Work to be completed: Extend the forum thread about a wife's skinny dipping, picking up right after its last quoted line.

Text excerpt:
# # #

I was a little confused when I read it as well....so decided to go with the skinny dipping "in the past" train of thought because of the "Now fast forward to today,..." thing.

Because if it happened after they got married....my response would have been totally different.


----------



## Atholk (Jul 25, 2009)

If she went skinny dipping after the marriage, she's lying and probably had sex with him.

If before you came along... not as big of a deal.

How did you even find out about it?


----------



## F-102 (Sep 15, 2010)

Some men can't stomach the fact that their wives had a past before them. They feel that their W may begin to miss the good ole days (and the good ole boys), or they feel that their W is comparing them to the exes.


----------



## Ooogles (Feb 19, 2011)

Quickshot23 said:


> I hate this, I do not know what to do anymore.

# # #

Information provided:
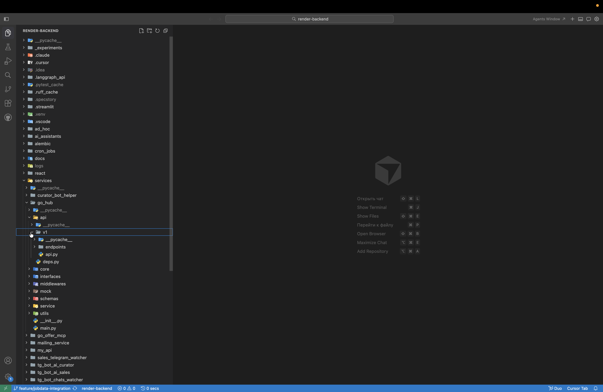Viewport: 603px width, 392px height.
Task: Open the Agents Window link
Action: pos(549,19)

# # #

Response to the task:
> 
> She literally is losing control
> 
> ...


If there was an ex I went skinny dipping with, thinking about him would be like yearning to eat old lasagna leftovers. 

For your man view, let's flip this thing around.

Let's say with 100% certainty that your wife is upright. Are you still bothered that she went skinny dipping with this other man before you? Be honest. 

The unthinkable _*is*_ happening. You are becoming a stumbling block in her faith rather than leading her in it. Read about how the 'woman at the well' was treated.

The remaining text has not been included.